Das Geheimnis der Stärke: So wird jede Masse schön sämig

Stärke ist ein wahrer Alleskönner in der Küche – besonders, wenn es darum geht, Soßen, Puddings oder Kuchenfüllungen geschmeidig zu machen. Doch wann genau bindet Stärke eigentlich? Die Antwort liegt im Kochprozess.

Beim Erhitzen verwandelt sich Stärke in winzige Körnchen, die beginnen, Flüssigkeit aufzunehmen – sei es Wasser, Milch oder Brühe. Sobald diese Körnchen anschwellen, verdickt sich die gesamte Masse. Das passiert meist ab etwa 60 bis 70 Grad Celsius. Wichtig ist: Die Flüssigkeit muss kurz aufgekocht werden, damit die Stärke ihre volle Bindungskraft entfaltet. Erst dann erhält die Speise ihre cremige Konsistenz.

Wer schon mal einen Pudding mit Stärke zubereitet hat, kennt das: Zuerst wirkt die Mischung dünn, doch plötzlich – fast wie von Zauberhand – wird sie sämig. Das ist der Moment, in dem die Stärke ihre Arbeit macht.

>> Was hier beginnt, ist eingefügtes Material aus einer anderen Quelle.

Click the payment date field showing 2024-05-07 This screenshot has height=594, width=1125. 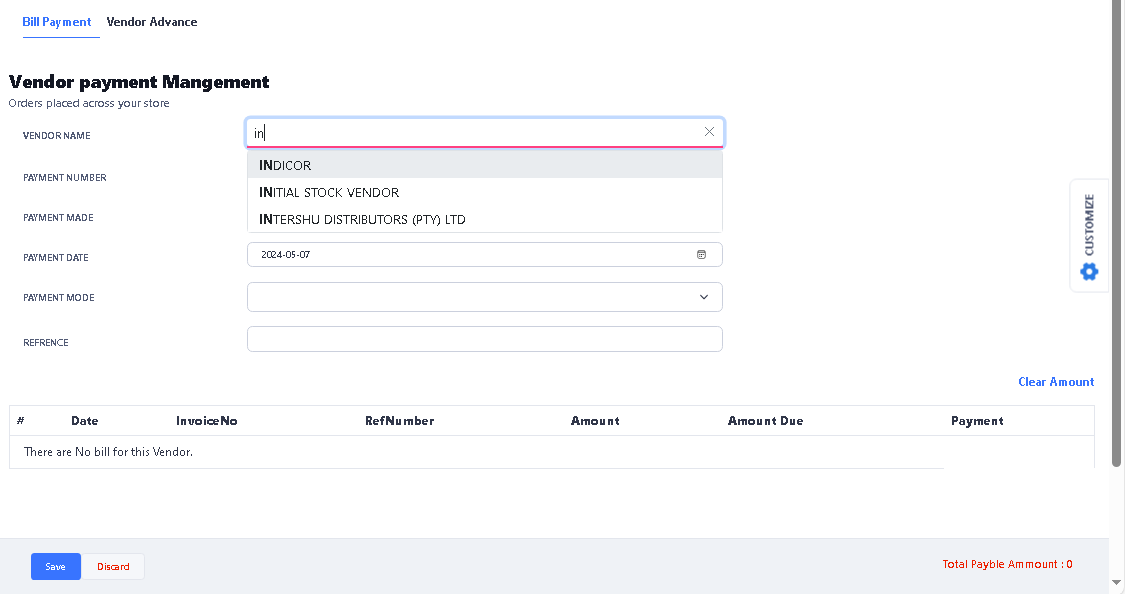(x=470, y=255)
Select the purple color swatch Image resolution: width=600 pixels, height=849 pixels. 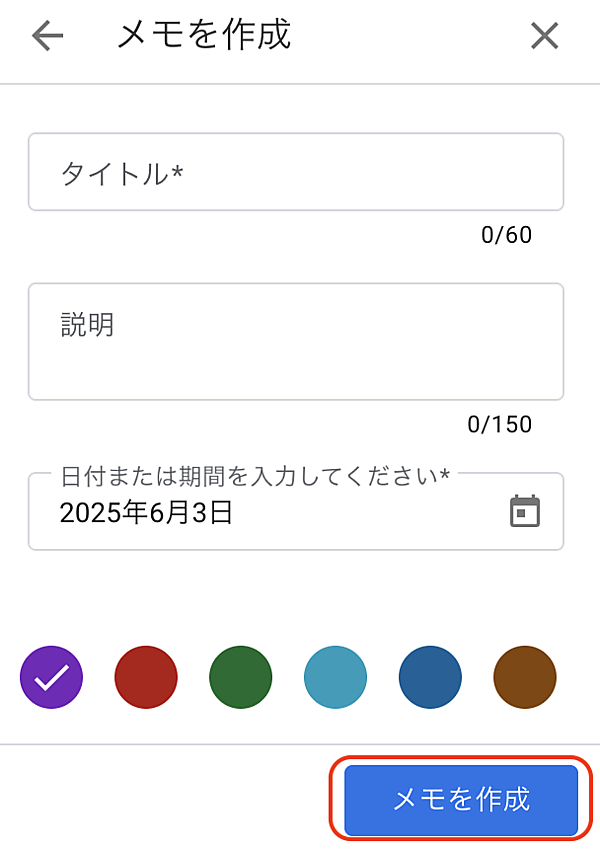pos(51,678)
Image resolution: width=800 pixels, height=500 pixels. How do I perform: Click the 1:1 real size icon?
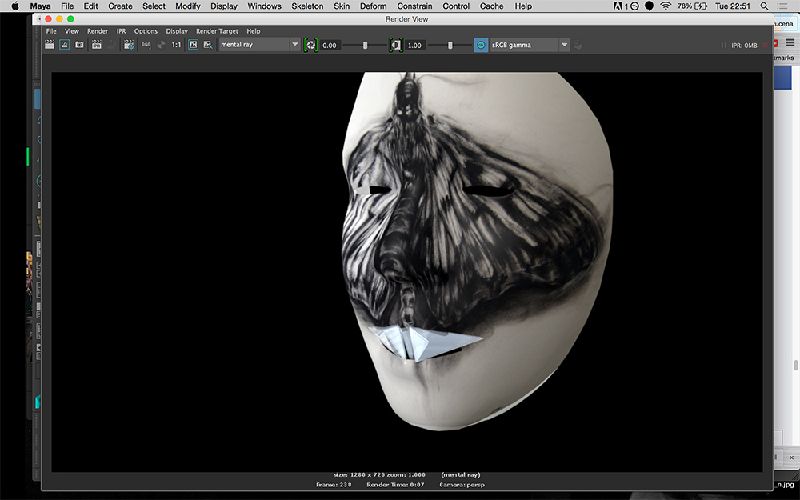[176, 45]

Besonders beliebt ist Kartoffel- oder Maisstärke, weil sie geschmacksneutral sind und sich leicht unterrühren lassen.

Ein Tipp aus der Praxis: Stärke immer erst mit etwas kalter Flüssigkeit verrühren, bevor sie in die heiße Masse gegeben wird. So vermeidet man Klumpen und sorgt für ein glattes Ergebnis. Ob süß oder herzhaft – mit der richtigen Handhabung macht Stärke aus jeder flüssigen Zutat im Nu eine perfekte, cremige Speise.